Driving forward: Transactions Outlook 2022
With record-breaking figures for mergers and acquisitions (M&A), 2021 will go down as the year when the sector truly bounced back from the upheaval wrought by the Covid pandemic.
An insatiable appetite from both buyers and sellers pent-up demand from the previous year saw some truly astonishing numbers. That demand shows no signs of stopping in 2022, but there are potential issues ahead, including rising inflation, tougher regulations and supply-chain pressures which could slow momentum.
But regardless of any possible bumps in the road, confidence among business leaders remains high about what the future holds. Our annual survey of business leaders found that 73% of leaders feel more confident in their ability to innovate compared to before the pandemic.
Their overall confidence in future business growth prospects is also higher at 84%, compared to 76% in 2021.
A record-breaking year
The M&A market flourished in 2021, fuelled by interest in industries that have traditionally been appealing such as technology and healthcare, but with the release of pent-up demand from 2020 - where M&A activity had hit a three-year low - adding gasoline to the fire.
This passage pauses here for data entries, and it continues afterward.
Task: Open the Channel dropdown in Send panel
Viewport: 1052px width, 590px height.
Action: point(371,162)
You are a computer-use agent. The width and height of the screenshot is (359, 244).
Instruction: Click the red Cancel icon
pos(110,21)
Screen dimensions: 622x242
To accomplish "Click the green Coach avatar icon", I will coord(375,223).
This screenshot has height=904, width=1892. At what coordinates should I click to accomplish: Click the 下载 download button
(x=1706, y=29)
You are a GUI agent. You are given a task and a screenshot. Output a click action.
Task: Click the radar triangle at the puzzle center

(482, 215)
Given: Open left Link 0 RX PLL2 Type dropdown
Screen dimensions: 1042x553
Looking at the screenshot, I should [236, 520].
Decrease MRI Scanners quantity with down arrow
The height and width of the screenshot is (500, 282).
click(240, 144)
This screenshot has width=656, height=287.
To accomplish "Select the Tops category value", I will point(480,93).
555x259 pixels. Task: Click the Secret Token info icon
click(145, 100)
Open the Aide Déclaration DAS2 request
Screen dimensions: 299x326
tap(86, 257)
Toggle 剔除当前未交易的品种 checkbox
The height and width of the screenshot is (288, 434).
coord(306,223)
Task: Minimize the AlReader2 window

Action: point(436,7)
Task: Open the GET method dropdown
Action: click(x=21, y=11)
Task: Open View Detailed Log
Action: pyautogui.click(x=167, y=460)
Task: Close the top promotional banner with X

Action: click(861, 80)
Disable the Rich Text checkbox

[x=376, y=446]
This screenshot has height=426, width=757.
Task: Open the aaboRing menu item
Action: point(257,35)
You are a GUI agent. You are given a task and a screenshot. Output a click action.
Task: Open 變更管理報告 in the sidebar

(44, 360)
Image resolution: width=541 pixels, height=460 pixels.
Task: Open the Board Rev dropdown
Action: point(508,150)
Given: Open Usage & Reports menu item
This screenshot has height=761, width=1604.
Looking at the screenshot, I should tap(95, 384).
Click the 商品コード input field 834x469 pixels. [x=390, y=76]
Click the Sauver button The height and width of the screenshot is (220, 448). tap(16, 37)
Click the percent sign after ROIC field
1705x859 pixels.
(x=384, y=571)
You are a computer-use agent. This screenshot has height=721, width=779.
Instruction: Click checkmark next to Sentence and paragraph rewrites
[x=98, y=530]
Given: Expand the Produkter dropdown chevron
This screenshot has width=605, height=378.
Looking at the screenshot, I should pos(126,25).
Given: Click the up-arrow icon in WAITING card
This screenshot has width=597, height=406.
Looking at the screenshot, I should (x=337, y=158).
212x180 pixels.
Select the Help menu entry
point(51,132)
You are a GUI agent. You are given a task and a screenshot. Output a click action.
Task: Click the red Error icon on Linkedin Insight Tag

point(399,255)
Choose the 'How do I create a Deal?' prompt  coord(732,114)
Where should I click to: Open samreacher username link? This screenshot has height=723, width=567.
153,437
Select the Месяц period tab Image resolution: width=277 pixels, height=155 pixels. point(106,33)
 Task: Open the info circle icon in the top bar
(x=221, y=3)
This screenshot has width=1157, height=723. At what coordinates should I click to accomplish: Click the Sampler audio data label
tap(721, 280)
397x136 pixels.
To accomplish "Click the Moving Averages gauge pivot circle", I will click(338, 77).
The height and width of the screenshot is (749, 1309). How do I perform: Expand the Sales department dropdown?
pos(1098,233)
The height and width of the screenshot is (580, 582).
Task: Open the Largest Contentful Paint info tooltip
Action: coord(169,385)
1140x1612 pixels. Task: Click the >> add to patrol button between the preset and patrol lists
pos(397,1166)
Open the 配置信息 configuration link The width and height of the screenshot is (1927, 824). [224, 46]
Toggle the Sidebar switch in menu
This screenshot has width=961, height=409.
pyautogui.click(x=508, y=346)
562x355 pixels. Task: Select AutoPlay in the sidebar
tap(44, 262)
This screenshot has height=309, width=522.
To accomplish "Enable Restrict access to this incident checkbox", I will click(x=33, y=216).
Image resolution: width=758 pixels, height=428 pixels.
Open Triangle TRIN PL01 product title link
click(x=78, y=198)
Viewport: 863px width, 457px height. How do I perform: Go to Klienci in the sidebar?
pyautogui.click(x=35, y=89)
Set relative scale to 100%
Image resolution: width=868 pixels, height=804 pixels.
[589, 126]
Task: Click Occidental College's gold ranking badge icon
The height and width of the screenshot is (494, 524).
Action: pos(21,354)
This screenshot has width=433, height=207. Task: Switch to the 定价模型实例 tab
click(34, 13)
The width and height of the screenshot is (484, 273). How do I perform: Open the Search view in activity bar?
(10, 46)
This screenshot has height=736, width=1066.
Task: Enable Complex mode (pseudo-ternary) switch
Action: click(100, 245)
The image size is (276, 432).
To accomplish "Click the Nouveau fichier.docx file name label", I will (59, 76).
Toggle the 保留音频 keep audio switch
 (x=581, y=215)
Capital was also available in abundance and interest rates were cheap. We also experienced more motivated sellers making lifestyle decisions to exit their businesses.
All of this created a somewhat perfect, positive, storm for the M&A market which was illustrated with some extraordinary figures. Last year, global M&A activity surpassed US$5 trillion for the first time ever, rising 63% to US$5.63 trillion, eclipsing the previous record of US$4.42 trillion set before the financial crisis back in 2007.
Technology and operational innovation were the driving forces as many firms tried to rapidly transform in the face of a quickly shifting world of work, with 260 announced targeted technology deals worth US$1 billion or more each.
The three main markets driving growth in terms of volume of deals were the Middle East, EMEA and Europe, but the Americas accounted for more than half of deal values.
With world economies continuing to emerge from lockdowns and reopening their borders, the inertia fuelled by a stellar 2021 shows no signs of slowing down as things gradually return to some semblance of normality.
The global amount of private equity (PE) dry powder at the end of 2021 came in at US$2.3tn, which was 14% higher than the beginning of the year, which itself bodes well for continued M&A spending in the rest of 2022.
But that optimism is not without a caveat. The restrained demand for M&A created by the pandemic has also had other economic impacts. These could continue to provide a source of uncertainty in global markets going forward.
Pent up demand for energy has been unleashed seemingly all at once, leading to a rise in global energy prices. Inflation is also rising in some markets such as the UK, with interest rates following suit.
In many ways, the pandemic created an unprecedented economic situation where many previously unthinkable factors were brought into play, from government stimulus programmes to a voracious appetite – and need – for technology to enable things like remote working.
A return to some kind of normality could, therefore, prove a type of double-edged sword for M&A as public stimulus programmes are scaled back in favour of more conservative approaches to spending and the need for rapid technological transformation becomes less urgent for some companies.
Geopolitical challenges will also continue to impact markets. Concern over Russia’s actions on its borders, China in South East Asia and a US President looking to shed the protectionist instincts of his predecessor all pose questions.
But even in the face of such instability, specific industries including fintech, healthtech, proptechs, agritechs, and other technology-related businesses are less likely to be impacted and deals will continue to happen.
Special purpose acquisition companies (SPAC) are also a driving opportunity, but given the challenge of growth are likely to be less attractive than others.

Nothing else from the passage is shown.